• [THE TASK]:
Please restate, word for word, the lines below that begin at the one with "免责声明 (213, 2079)" and end at the one with "Le café (633, 1539)". Leave out all other lines.

• [INPUT FOR THIS TASK]:

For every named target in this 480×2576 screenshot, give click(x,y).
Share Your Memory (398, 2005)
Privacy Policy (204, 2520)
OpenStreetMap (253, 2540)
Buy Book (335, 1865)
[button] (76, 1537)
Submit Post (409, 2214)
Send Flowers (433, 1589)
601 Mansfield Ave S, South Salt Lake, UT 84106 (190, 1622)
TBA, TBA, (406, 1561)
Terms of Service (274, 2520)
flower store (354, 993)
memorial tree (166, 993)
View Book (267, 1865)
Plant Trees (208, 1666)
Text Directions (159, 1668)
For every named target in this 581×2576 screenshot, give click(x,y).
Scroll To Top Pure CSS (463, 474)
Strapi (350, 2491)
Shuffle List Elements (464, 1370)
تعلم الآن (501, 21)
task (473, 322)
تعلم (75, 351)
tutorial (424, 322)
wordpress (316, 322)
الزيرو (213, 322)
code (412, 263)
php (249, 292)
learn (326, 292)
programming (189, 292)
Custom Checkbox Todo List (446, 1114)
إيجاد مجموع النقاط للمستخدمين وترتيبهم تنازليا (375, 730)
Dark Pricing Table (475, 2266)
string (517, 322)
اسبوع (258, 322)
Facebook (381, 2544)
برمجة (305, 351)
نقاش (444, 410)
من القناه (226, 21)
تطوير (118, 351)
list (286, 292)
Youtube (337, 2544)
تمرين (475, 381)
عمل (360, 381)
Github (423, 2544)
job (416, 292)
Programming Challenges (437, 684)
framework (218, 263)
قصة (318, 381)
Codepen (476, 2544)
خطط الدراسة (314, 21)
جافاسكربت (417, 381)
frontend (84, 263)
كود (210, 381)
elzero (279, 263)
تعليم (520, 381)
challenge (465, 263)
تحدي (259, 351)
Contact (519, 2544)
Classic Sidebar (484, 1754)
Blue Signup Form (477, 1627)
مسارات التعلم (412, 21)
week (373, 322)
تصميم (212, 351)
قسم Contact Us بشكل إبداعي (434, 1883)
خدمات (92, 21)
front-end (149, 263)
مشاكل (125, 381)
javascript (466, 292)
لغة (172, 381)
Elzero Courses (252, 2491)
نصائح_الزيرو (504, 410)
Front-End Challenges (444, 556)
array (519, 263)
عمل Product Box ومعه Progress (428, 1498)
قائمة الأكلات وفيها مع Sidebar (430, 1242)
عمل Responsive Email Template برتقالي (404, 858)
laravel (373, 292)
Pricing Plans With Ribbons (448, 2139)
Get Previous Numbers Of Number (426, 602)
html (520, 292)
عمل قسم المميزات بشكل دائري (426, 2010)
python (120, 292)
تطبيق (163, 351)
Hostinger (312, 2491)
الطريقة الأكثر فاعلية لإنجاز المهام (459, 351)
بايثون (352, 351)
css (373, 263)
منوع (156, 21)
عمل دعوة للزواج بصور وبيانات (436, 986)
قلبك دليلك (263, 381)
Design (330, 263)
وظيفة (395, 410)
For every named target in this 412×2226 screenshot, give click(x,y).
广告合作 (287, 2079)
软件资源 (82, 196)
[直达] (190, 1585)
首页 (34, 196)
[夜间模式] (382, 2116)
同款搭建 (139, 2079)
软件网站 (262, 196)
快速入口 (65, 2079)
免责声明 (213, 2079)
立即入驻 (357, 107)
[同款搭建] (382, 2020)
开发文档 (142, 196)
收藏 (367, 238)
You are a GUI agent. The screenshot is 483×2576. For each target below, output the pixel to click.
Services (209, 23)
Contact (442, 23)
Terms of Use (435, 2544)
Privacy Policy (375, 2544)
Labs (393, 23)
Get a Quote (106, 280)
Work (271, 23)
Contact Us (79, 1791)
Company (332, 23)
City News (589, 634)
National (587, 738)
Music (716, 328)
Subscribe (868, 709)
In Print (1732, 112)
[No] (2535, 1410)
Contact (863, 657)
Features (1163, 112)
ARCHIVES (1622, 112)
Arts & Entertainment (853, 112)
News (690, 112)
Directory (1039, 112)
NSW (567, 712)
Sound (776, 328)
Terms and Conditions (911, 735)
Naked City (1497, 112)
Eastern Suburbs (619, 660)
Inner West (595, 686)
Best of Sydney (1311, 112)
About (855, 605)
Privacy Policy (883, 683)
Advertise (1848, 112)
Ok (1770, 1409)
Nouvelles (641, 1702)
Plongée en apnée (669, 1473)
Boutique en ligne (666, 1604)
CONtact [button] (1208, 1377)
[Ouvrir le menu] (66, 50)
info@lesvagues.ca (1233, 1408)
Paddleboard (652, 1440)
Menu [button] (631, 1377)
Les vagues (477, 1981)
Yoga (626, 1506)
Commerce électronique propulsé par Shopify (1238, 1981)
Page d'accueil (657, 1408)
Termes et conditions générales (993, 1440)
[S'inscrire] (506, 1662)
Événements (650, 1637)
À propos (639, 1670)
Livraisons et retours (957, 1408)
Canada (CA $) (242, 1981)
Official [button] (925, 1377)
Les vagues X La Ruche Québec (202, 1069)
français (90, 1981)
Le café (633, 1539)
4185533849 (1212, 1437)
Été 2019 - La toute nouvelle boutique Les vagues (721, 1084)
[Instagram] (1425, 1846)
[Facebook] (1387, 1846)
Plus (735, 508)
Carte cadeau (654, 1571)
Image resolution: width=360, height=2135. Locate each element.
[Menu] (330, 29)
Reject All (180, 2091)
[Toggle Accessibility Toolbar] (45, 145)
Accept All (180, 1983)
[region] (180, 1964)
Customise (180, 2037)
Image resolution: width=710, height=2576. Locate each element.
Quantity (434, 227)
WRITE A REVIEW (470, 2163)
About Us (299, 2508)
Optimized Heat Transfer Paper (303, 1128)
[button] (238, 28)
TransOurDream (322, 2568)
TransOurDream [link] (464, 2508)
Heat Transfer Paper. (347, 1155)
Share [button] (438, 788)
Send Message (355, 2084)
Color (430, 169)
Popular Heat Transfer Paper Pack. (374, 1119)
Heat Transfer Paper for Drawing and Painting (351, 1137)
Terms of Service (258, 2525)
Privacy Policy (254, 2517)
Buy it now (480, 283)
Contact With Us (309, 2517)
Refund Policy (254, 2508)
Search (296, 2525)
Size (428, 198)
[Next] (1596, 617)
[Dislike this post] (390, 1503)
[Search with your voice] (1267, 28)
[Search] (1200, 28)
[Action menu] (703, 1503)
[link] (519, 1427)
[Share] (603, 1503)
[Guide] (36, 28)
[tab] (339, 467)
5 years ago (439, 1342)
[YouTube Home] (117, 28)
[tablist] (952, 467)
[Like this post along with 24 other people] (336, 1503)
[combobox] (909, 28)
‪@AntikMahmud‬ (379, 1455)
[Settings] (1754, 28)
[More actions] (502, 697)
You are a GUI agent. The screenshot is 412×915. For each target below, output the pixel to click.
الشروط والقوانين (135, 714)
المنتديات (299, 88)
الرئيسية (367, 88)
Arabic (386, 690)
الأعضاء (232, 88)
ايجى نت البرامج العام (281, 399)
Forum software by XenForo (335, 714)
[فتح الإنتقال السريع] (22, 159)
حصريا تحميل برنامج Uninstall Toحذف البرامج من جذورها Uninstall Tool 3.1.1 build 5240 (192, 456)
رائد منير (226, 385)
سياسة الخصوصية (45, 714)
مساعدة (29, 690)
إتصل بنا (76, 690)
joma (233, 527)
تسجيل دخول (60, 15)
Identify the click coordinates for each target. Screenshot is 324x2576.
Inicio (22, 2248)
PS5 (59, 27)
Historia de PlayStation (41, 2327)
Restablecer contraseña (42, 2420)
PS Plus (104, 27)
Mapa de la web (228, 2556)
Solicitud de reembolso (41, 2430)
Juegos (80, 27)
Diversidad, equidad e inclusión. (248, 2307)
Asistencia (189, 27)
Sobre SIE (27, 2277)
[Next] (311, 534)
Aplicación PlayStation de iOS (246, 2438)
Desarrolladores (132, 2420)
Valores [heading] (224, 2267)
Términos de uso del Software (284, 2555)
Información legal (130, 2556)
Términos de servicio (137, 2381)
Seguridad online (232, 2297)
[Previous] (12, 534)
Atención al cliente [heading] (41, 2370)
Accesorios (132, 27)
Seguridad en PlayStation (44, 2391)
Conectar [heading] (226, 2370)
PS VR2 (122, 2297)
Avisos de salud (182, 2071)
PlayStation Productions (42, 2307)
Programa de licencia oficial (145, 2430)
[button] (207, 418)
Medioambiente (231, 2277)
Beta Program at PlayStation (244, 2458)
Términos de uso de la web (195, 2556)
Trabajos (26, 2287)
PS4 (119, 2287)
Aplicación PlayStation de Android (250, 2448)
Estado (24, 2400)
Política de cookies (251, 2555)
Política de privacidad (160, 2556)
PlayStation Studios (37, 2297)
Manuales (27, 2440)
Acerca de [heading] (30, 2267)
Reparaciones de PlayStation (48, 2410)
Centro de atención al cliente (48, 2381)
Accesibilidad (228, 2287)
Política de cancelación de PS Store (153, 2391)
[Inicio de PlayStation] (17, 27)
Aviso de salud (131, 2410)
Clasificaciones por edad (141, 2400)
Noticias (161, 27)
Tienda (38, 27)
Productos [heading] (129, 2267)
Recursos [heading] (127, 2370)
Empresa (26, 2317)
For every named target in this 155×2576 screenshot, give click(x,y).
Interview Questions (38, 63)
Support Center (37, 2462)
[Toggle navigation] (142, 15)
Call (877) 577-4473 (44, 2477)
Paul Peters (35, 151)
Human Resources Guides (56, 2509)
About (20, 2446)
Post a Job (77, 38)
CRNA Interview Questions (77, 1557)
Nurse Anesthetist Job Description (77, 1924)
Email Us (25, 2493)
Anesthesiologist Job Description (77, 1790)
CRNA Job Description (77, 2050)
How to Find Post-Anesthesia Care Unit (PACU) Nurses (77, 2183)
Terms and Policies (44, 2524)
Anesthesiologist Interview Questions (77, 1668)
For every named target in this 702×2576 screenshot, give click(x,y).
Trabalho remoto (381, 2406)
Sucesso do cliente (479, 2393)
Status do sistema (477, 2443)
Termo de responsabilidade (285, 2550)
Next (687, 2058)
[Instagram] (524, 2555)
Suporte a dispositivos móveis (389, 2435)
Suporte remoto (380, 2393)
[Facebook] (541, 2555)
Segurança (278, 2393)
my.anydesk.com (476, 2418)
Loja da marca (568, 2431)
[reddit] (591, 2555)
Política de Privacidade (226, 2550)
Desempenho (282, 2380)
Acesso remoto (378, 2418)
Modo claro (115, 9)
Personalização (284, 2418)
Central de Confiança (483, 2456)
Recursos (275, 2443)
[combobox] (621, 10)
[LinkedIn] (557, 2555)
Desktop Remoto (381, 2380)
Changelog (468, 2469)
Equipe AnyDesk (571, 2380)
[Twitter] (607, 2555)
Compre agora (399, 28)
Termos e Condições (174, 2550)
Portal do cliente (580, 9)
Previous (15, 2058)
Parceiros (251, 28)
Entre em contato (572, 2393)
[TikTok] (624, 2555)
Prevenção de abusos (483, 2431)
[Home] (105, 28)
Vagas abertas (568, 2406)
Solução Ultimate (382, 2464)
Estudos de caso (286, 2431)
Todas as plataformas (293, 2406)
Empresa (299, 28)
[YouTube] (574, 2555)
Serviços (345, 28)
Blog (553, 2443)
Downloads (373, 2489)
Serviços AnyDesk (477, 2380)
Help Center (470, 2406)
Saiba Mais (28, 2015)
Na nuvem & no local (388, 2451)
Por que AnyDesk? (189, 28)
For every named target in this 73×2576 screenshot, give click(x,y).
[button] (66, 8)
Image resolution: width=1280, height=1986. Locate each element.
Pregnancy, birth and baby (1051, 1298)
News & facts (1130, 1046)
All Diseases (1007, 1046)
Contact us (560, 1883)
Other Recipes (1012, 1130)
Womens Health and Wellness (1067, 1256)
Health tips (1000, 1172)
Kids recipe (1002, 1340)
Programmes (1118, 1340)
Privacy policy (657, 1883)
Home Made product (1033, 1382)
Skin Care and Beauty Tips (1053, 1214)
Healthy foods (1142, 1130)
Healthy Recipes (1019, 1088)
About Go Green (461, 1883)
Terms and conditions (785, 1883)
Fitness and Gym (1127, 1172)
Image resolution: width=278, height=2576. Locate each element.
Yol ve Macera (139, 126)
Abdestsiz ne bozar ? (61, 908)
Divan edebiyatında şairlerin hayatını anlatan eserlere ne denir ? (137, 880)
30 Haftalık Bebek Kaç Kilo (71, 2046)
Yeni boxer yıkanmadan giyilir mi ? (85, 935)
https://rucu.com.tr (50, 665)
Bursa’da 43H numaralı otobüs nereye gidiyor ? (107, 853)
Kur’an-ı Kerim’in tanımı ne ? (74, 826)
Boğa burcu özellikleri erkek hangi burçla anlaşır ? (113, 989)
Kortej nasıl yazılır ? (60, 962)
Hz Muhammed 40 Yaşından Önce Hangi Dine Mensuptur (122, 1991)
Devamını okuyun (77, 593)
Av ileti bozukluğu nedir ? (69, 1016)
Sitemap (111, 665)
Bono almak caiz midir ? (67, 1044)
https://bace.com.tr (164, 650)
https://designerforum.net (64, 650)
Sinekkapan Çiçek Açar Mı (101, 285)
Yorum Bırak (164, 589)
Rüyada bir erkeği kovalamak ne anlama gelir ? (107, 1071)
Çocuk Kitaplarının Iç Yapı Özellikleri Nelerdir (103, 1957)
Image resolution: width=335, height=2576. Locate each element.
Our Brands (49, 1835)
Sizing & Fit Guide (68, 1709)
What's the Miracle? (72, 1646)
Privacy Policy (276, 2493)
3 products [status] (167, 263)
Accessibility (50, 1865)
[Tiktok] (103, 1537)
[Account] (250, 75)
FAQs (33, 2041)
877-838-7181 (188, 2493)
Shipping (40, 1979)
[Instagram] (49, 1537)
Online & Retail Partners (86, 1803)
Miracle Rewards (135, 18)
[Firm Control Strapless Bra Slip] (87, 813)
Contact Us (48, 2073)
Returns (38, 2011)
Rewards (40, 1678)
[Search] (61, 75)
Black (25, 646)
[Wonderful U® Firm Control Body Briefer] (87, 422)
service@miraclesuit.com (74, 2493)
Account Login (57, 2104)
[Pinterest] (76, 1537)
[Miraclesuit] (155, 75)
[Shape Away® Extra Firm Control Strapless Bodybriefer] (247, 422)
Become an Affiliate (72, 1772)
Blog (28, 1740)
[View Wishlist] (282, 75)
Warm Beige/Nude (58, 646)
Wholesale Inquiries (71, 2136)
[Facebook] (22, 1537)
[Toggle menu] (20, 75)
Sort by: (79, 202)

• [EXERCISE SOLUTION]:
免责声明 (213, 2079)
立即入驻 (357, 107)
[同款搭建] (382, 2020)
开发文档 (142, 196)
收藏 (367, 238)
You are a GUI agent. The screenshot is 483×2576. For each target below, output the pixel to click.
Services (209, 23)
Contact (442, 23)
Terms of Use (435, 2544)
Privacy Policy (375, 2544)
Labs (393, 23)
Get a Quote (106, 280)
Work (271, 23)
Contact Us (79, 1791)
Company (332, 23)
City News (589, 634)
National (587, 738)
Music (716, 328)
Subscribe (868, 709)
In Print (1732, 112)
[No] (2535, 1410)
Contact (863, 657)
Features (1163, 112)
ARCHIVES (1622, 112)
Arts & Entertainment (853, 112)
News (690, 112)
Directory (1039, 112)
NSW (567, 712)
Sound (776, 328)
Terms and Conditions (911, 735)
Naked City (1497, 112)
Eastern Suburbs (619, 660)
Inner West (595, 686)
Best of Sydney (1311, 112)
About (855, 605)
Privacy Policy (883, 683)
Advertise (1848, 112)
Ok (1770, 1409)
Nouvelles (641, 1702)
Plongée en apnée (669, 1473)
Boutique en ligne (666, 1604)
CONtact [button] (1208, 1377)
[Ouvrir le menu] (66, 50)
info@lesvagues.ca (1233, 1408)
Paddleboard (652, 1440)
Menu [button] (631, 1377)
Les vagues (477, 1981)
Yoga (626, 1506)
Commerce électronique propulsé par Shopify (1238, 1981)
Page d'accueil (657, 1408)
Termes et conditions générales (993, 1440)
[S'inscrire] (506, 1662)
Événements (650, 1637)
À propos (639, 1670)
Livraisons et retours (957, 1408)
Canada (CA $) (242, 1981)
Official [button] (925, 1377)
Les vagues X La Ruche Québec (202, 1069)
français (90, 1981)
Le café (633, 1539)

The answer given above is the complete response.